Ricardo Jorge Tavares Machado (born 13 September 1988) is a Portuguese professional footballer who plays for Al-Sahel SC (Saudi Arabia) as a centre-back.

Club career

Portugal
Born in Vila Nova de Gaia, Porto District, Machado spent the vast majority of his youth career with local S.C. Dragões Sandinenses. He made his debut as a senior in 2007 with A.D. Machico in the third division, signing with fellow league team C.S. Marítimo B after one season.
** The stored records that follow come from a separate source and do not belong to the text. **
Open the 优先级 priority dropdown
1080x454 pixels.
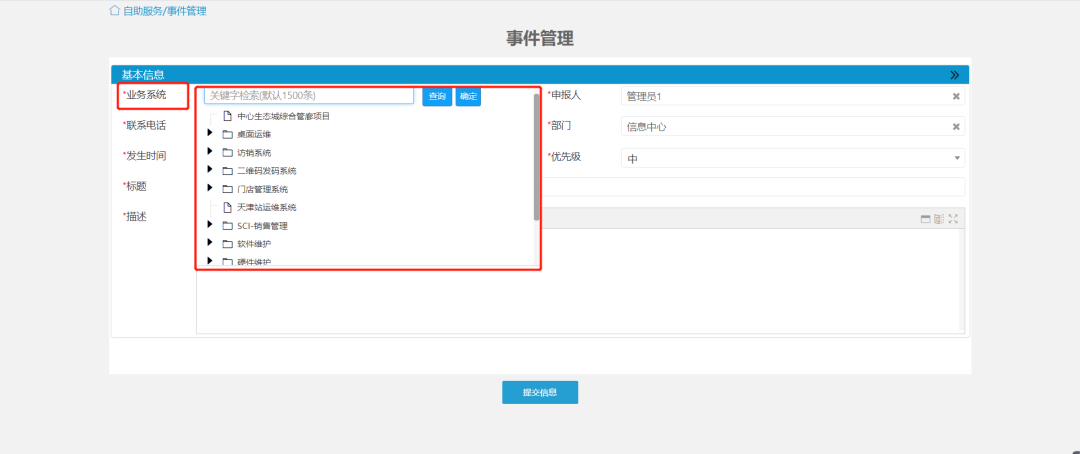[957, 158]
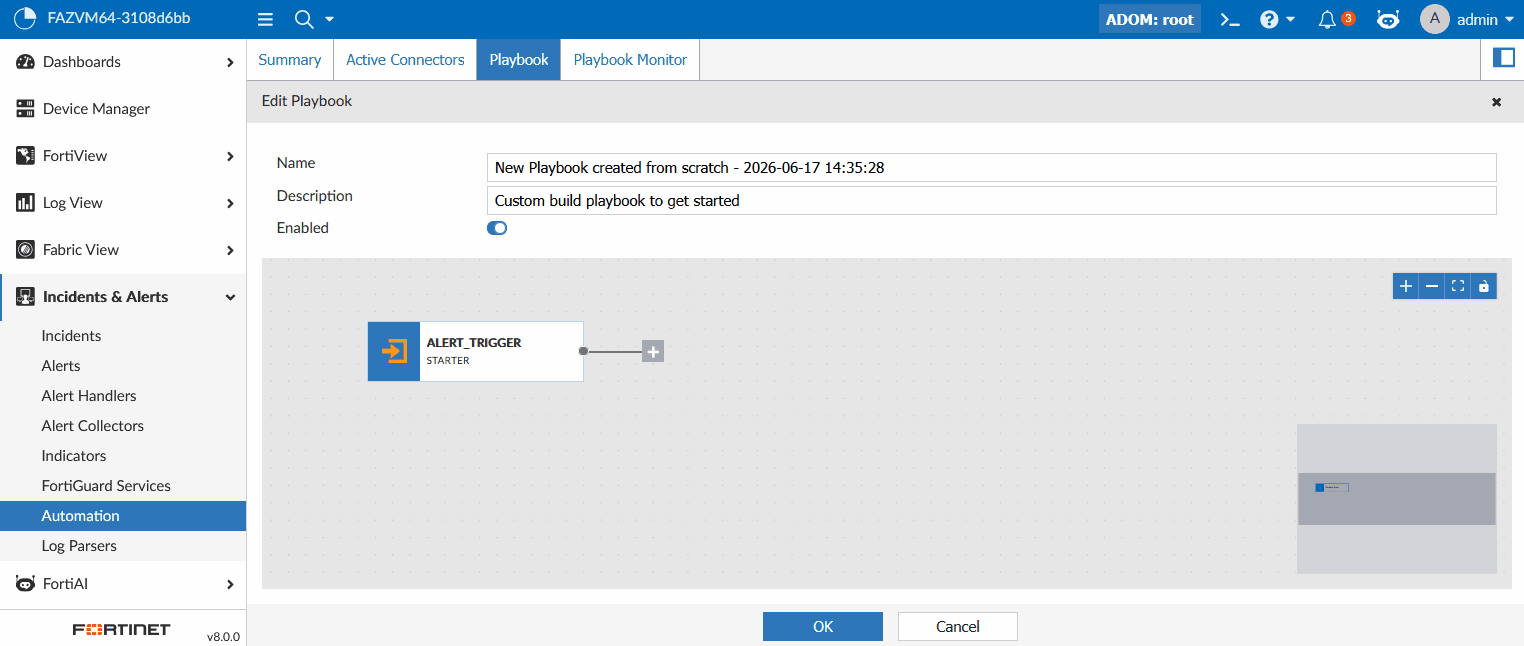Disable the playbook Enabled switch
The image size is (1524, 646).
point(497,228)

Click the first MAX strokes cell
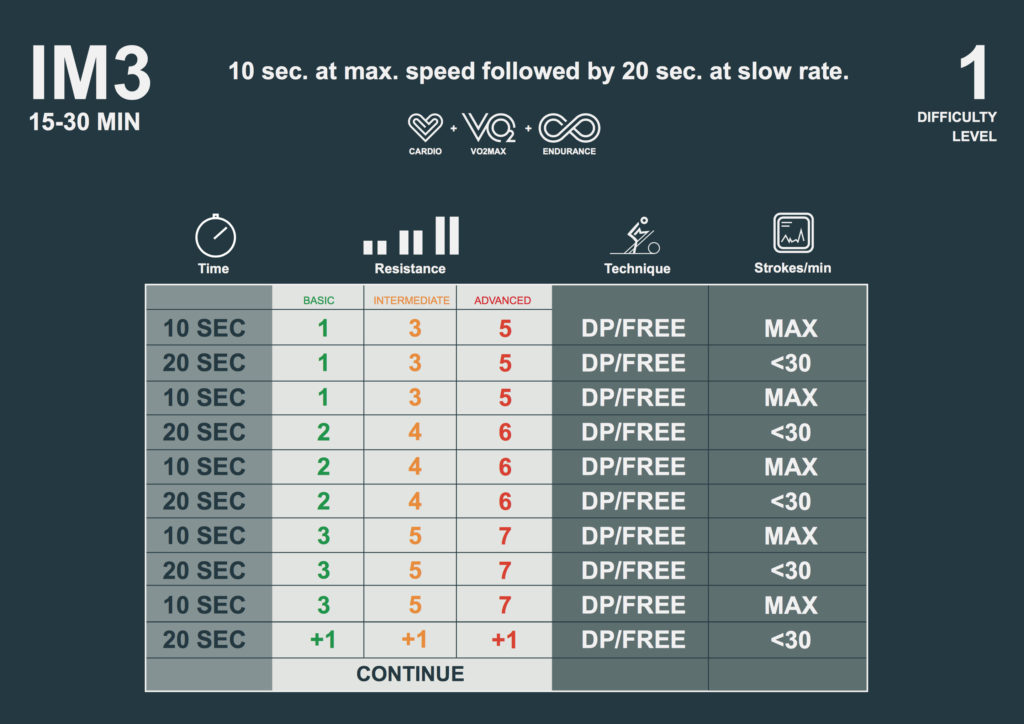tap(791, 328)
In the summer of 2010, Machado was loaned by C.S. Marítimo to C.D. Feirense of the Segunda Liga. He appeared in his first game as a professional on 12 September, starting in a 2–2 away draw against F.C. Arouca.

Romania
Machado competed in Romania and its Liga I the following years, starting out at FC Brașov. On 13 February 2015, he signed a two-and-a-half-year contract with FC Dinamo București of the same league.

Machado's first top-flight match occurred on 31 October 2011 while at the service of the former club, when he played the entire 1–2 home loss to CFR Cluj. His first goal was scored the following 4 May, helping the hosts defeat CSU Voința Sibiu 3–0.

In the 2012–13 campaign, Machado scored a career-best five goals for Brașov, helping the side to the seventh position.

Al Taawoun
Machado joined Saudi Professional League's Al Taawoun FC in 2015. On 5 December 2017, he agreed to a two-year extension.

In July 2020, Machado announced his decision to leave, citing a "need for a new challenge".

Later years
On 25 January 2021, aged 32, Machado returned to Portugal and its second tier by joining F.C. Penafiel on a short-term deal. After several months of inactivity, he signed with Académico de Viseu F.C. in the same level, reuniting with manager Pedro Ribeiro. 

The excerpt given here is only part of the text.